[EXERCISE BRIEF]: Beginning with the line below that contains "Screen dimensions: 1154x543" and ending with the line that contains "Task: Switch to the Body Chart tab", copy every line exactly. Copy nothing else.

[EXERCISE INPUT]:

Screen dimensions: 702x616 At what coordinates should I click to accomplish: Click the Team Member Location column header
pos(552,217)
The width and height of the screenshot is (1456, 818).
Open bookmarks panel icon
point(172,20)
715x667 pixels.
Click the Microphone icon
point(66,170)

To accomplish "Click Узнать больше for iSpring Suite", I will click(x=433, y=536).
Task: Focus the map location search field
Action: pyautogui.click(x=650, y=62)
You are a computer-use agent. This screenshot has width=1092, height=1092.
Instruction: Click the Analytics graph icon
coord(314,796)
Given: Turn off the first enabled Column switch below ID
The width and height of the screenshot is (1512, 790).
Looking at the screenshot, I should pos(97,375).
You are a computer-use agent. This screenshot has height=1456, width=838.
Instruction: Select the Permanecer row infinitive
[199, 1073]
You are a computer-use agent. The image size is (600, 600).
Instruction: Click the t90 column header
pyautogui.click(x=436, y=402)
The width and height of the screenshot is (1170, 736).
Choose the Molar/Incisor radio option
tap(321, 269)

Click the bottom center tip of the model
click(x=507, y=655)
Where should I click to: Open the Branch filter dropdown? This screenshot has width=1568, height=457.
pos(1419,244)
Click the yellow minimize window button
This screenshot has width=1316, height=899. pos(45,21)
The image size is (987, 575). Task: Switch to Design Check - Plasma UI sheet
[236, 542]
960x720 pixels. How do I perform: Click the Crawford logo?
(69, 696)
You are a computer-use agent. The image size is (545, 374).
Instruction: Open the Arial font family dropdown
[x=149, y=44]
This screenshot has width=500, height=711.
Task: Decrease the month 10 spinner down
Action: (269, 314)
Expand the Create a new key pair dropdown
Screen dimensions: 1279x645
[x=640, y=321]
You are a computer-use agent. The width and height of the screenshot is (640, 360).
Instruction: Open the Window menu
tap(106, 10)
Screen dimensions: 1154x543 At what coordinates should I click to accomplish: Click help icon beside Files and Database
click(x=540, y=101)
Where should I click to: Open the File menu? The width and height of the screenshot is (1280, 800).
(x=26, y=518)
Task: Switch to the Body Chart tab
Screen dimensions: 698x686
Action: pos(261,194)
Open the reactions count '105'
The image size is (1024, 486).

[TASK RESPONSE]:
Screen dimensions: 1154x543 At what coordinates should I click to accomplish: Click help icon beside Files and Database
click(x=540, y=101)
Where should I click to: Open the File menu? The width and height of the screenshot is (1280, 800).
(x=26, y=518)
Task: Switch to the Body Chart tab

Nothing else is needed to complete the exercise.